Supabase later responded with mitigations aimed at reducing exposure. The most emphasized steps are: enable query-only access (a “readonly” flag) for MCP agents that don’t need write operations, and add a prompt-injection filter that scans or strips suspicious patterns before passing user content to the assistant. The response also notes that even with guardrails, prompt injection remains probabilistic and not fully solved—so any system that grants an LLM access to private data is inherently at risk. The discussion around accountability also surfaces: some argue the core issue is over-privileged tool access (service role) combined with blind trust in user input, while others frame it as a broader responsibility for developers to avoid wiring production secrets into high-privilege LLM workflows.
Cornell Notes
The core finding is that LLM tool integrations can be hijacked through prompt injection to exfiltrate private database data. In the described scenario, customer-submitted support messages contain an instruction block that tells a developer-facing MCP agent to read a sensitive table (integration tokens) and write the results back into the ticket thread. The support agent role is restricted to support tables, so the attack doesn’t work immediately; it succeeds later when a developer runs an MCP “review latest tickets” workflow. The decisive factor is that the MCP agent executes SQL using a Supabase service role that bypasses RLS, and it treats untrusted text as commands rather than data. The takeaway is that least privilege and strict input handling are essential when LLMs can trigger database tool calls.
Why doesn’t the attack succeed when the support agent handles the ticket first?
What two design flaws combine to enable full database exfiltration?
How does the attacker’s message get from a support ticket into executed SQL?
Why does RLS not protect against the leak in this scenario?
What mitigations are proposed to reduce the blast radius?
What does the “probabilistic” nature of LLM security imply for defense?
Review Questions
- In the described workflow, which role can bypass RLS, and how does that change the impact of prompt injection?
- Trace the attack lifecycle from attacker-created ticket to the moment secrets appear in the support thread. What steps are required for the leak to occur?

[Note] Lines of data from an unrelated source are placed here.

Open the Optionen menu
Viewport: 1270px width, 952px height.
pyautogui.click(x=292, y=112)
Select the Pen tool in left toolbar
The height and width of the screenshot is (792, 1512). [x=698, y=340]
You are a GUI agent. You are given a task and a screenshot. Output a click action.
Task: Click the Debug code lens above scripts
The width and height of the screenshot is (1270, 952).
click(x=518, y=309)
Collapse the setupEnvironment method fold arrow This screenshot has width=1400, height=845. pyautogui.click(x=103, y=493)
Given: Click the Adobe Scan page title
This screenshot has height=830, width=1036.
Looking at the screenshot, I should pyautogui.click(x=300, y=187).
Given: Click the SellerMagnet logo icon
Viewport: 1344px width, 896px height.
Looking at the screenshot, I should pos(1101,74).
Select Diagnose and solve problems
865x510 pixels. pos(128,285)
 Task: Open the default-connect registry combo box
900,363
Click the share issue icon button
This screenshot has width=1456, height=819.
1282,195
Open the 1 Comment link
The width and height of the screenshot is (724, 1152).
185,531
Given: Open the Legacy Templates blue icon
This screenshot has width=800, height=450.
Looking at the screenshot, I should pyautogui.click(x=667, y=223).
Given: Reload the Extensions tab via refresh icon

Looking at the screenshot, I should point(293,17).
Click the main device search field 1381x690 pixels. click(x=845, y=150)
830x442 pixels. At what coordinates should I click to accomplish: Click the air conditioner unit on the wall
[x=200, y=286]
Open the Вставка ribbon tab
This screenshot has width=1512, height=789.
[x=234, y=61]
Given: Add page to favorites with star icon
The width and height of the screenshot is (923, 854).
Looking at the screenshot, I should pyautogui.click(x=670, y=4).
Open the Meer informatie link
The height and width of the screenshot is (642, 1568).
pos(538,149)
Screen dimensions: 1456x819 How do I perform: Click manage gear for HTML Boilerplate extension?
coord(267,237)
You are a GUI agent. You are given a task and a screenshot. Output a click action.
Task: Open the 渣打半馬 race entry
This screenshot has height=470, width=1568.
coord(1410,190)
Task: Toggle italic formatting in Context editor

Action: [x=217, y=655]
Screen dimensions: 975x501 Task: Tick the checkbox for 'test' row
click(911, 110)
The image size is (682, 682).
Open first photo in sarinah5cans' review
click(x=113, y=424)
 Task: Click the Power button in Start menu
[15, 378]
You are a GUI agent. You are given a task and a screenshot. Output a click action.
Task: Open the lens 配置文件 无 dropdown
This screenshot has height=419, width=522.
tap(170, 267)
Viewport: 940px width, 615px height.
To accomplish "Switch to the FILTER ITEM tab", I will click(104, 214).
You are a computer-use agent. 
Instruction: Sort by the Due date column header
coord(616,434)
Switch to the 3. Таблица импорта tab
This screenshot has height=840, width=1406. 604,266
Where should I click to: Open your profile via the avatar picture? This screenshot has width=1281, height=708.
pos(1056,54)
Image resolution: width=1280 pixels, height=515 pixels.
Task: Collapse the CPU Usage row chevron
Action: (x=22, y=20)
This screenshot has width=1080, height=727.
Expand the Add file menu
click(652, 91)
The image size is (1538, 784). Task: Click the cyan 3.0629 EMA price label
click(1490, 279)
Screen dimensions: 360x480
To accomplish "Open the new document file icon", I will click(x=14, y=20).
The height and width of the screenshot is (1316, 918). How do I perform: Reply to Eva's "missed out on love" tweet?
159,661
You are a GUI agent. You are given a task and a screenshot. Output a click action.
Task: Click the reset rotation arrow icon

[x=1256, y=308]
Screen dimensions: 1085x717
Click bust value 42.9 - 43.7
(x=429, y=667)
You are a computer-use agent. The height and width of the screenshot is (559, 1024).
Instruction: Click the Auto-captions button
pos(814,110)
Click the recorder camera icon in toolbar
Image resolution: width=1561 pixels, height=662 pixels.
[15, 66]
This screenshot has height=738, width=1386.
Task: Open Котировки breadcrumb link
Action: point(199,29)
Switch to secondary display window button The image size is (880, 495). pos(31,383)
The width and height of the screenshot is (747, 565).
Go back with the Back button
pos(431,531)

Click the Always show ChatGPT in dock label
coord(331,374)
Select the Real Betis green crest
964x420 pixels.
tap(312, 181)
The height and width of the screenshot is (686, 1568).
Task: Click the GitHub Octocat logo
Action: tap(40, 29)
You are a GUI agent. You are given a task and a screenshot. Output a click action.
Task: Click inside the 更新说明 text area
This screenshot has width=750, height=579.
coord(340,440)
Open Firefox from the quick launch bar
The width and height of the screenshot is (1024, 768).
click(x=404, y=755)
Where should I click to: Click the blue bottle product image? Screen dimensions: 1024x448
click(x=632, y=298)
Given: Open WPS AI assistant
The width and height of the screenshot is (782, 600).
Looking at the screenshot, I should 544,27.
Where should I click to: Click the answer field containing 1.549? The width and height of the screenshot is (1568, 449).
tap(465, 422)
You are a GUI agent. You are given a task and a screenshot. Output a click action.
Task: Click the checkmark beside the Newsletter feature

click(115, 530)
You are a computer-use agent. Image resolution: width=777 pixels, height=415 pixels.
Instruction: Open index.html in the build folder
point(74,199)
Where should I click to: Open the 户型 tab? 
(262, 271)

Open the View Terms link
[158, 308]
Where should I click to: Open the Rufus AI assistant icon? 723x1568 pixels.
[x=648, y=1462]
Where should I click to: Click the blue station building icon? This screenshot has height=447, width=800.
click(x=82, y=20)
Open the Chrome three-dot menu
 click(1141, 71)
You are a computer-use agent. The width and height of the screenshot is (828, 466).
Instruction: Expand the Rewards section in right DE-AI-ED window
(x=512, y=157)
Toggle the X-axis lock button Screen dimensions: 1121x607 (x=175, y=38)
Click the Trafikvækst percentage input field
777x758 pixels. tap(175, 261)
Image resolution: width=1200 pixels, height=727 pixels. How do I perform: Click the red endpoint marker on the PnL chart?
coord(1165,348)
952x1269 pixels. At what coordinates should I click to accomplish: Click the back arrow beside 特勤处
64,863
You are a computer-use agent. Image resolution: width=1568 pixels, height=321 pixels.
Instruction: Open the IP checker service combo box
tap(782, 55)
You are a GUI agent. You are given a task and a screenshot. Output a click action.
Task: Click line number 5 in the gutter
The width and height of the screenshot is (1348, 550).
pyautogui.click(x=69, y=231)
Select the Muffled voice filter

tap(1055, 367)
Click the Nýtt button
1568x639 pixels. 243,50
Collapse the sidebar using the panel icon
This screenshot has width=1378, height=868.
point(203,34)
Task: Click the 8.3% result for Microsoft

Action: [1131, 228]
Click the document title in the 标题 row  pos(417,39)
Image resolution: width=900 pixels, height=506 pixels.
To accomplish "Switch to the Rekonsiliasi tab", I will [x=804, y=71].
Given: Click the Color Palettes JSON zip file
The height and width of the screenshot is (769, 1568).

- Why is “readonly” access considered a meaningful mitigation, and what kind of damage would it still allow if prompt injection succeeds?
Key Points
- 1
Prompt injection can turn customer-submitted support text into executable tool instructions when an LLM agent treats untrusted content as commands.
- 2
The critical enabler is high privilege: MCP tool calls executed with a Supabase service role bypass RLS protections.
- 3
The attack doesn’t need to break the support agent; it succeeds when a later developer review triggers the privileged MCP agent to query sensitive tables.
- 4
Exfiltration can be performed by reading a sensitive table (integration tokens) and writing the results back into an attacker-visible support thread.
- 5
Mitigations emphasized include enabling query-only (readonly) access for MCP agents that don’t require writes and adding prompt-injection filtering before passing user text to the assistant.
- 6
Even with guardrails, prompt injection is not fully solved; least privilege and isolation remain central to risk reduction.